Understanding The Robustness of Self-supervised Learning Through Topic Modeling

Authors: Zeping Luo, Shiyou Wu, Cindy Weng, Mo Zhou, Rong Ge

ICLR 2023 | Conference PDF | Archive PDF | Plain Text | LLM Run Details

Reproducibility Variable Result LLM Response
Research Type Experimental Empirically, we show that the same objectives can perform on par with posterior inference using the correct model, while outperforming posterior inference using misspecified models. To verify our theory, we run synthetic experiments to show that self-supervised learning indeed outperforms inferencing with misspecified models.

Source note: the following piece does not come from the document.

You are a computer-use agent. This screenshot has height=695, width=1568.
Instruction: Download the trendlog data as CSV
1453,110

Researcher Affiliation Academia Duke University, USA {zeping.luo,shiyou.wu,cindy.weng}@duke.edu, {mozhou,rongge}@cs.duke.edu
Pseudocode No The paper does not contain any clearly labeled "Pseudocode" or "Algorithm" blocks.
Open Source Code No The paper does not include an explicit statement about releasing its source code or a direct link to a code repository for the methodology described.

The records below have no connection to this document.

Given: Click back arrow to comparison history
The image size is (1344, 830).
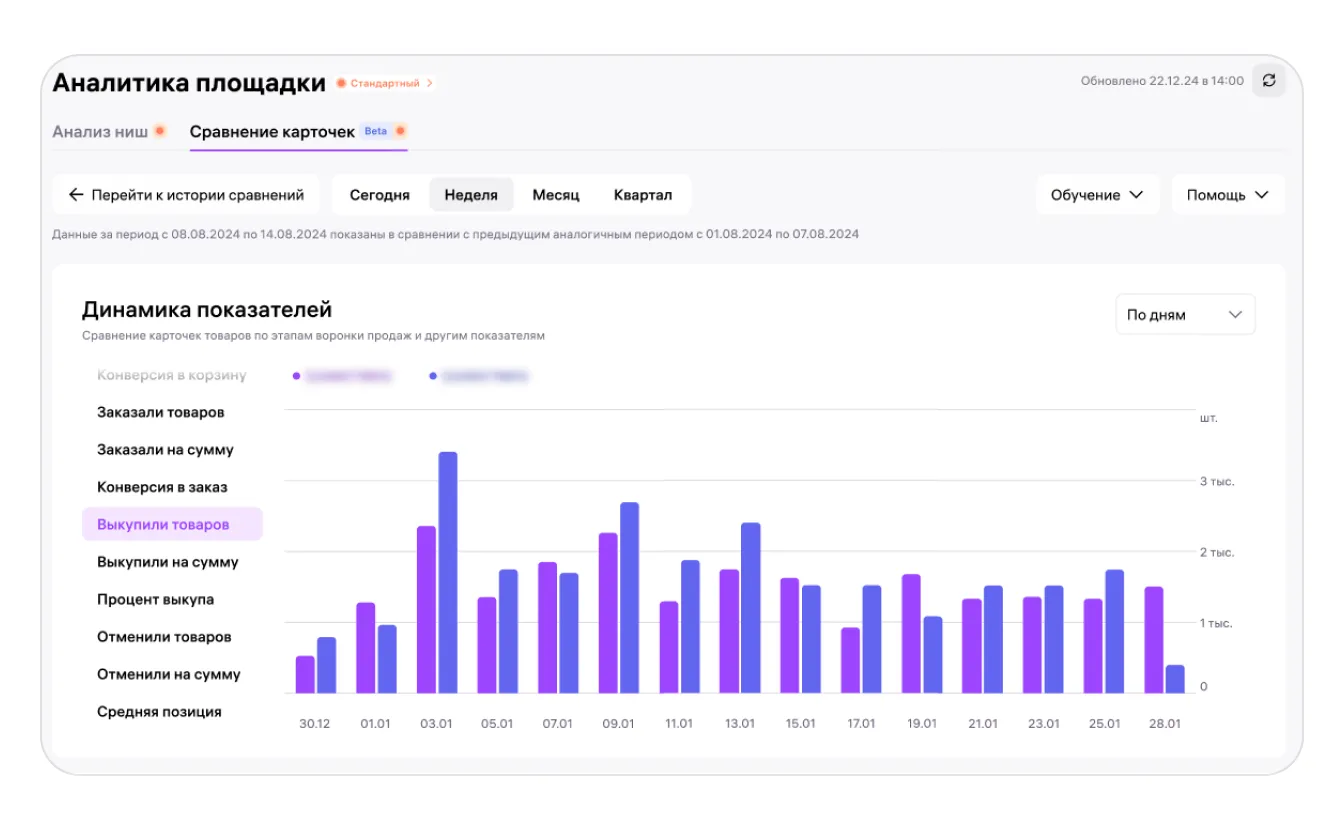Looking at the screenshot, I should tap(76, 195).
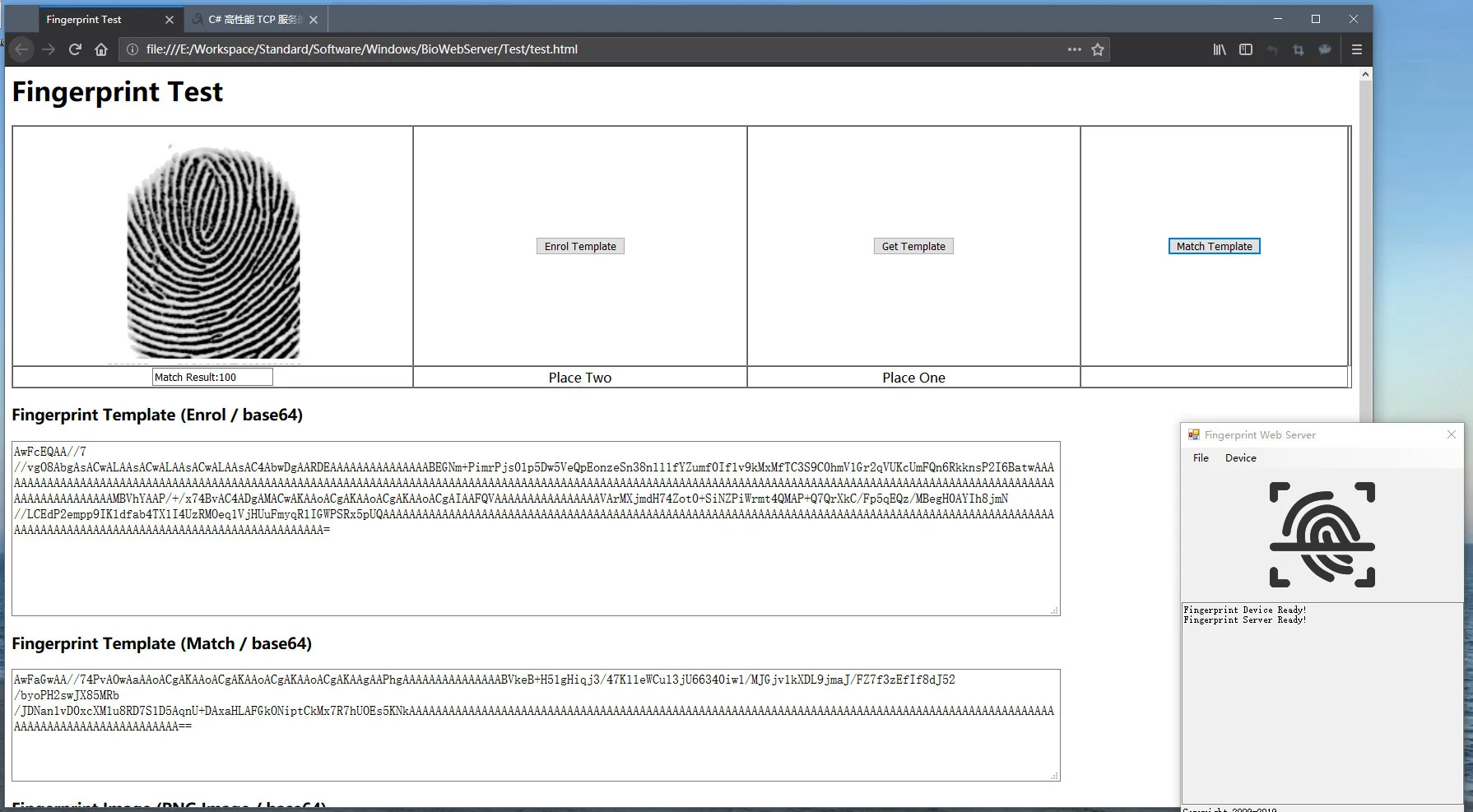The height and width of the screenshot is (812, 1473).
Task: Open the File menu in Fingerprint Web Server
Action: pyautogui.click(x=1201, y=458)
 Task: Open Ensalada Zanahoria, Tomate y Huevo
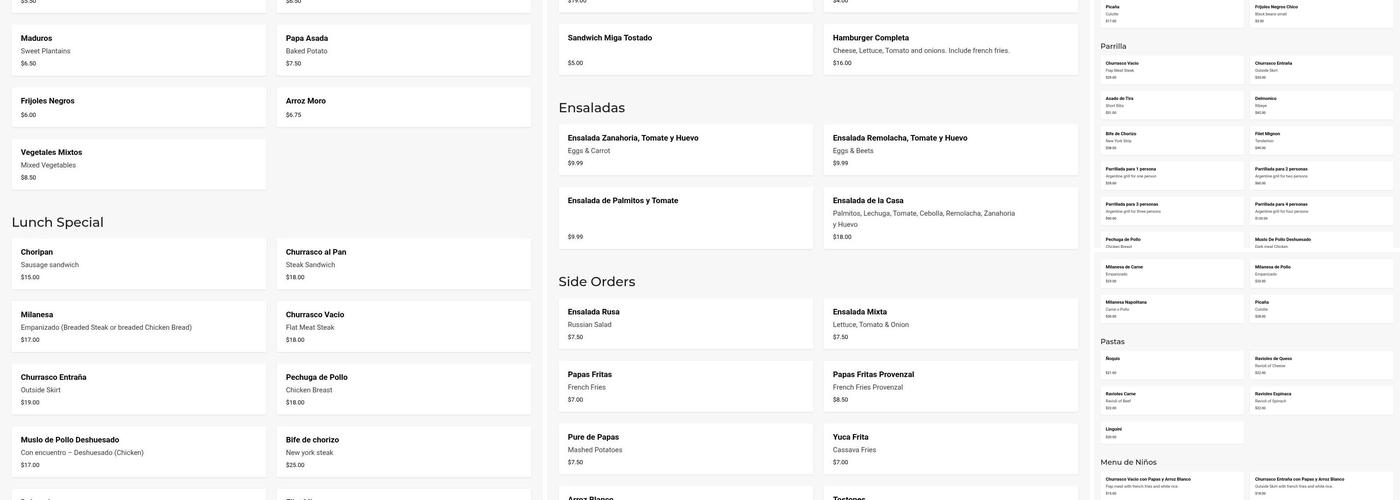pyautogui.click(x=686, y=150)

Open Datasets Yes We use the AG news dataset (Zhang et al., 2015), IMDB movie review sentiment classification dataset by Maas et al. (2011) and the Small DBpedia ontology dataset... by Zhang et al. (2015).
Dataset Splits Yes Each category has 30,000 samples in the training set and 19,000 samples in the testing set. In the supervised phase, ... we train a linear classifier ... with 3-fold cross validation for parameter tuning (l2 regularization term and solver). To split the data set into unsupervised dataset and supervised dataset, we selected a random sample of 1000 documents as labeled supervised dataset for each category of documents, while the remaining 116,000 documents fall into unsupervised dataset for representation learning.
Hardware Specification Yes We run our experiments on 2080RTXTi/V100s.
Software Dependencies No The paper mentions using 'Py MC3 package', 'Gensim library', and 'scikit-learn' but does not specify their version numbers, which is required for reproducibility.
Experiment Setup Yes In our simulation, we set K = 20, V = 5000, λ {30, 60}. During training, we resample 60,000 new documents after every 2 epochs. The network used for Figure 2 has 3 residual blocks and a width of 4096 neurons per layer. During training, we use AMSGrad optimizer and an initial learning rate of 0.0001 or 0.0002.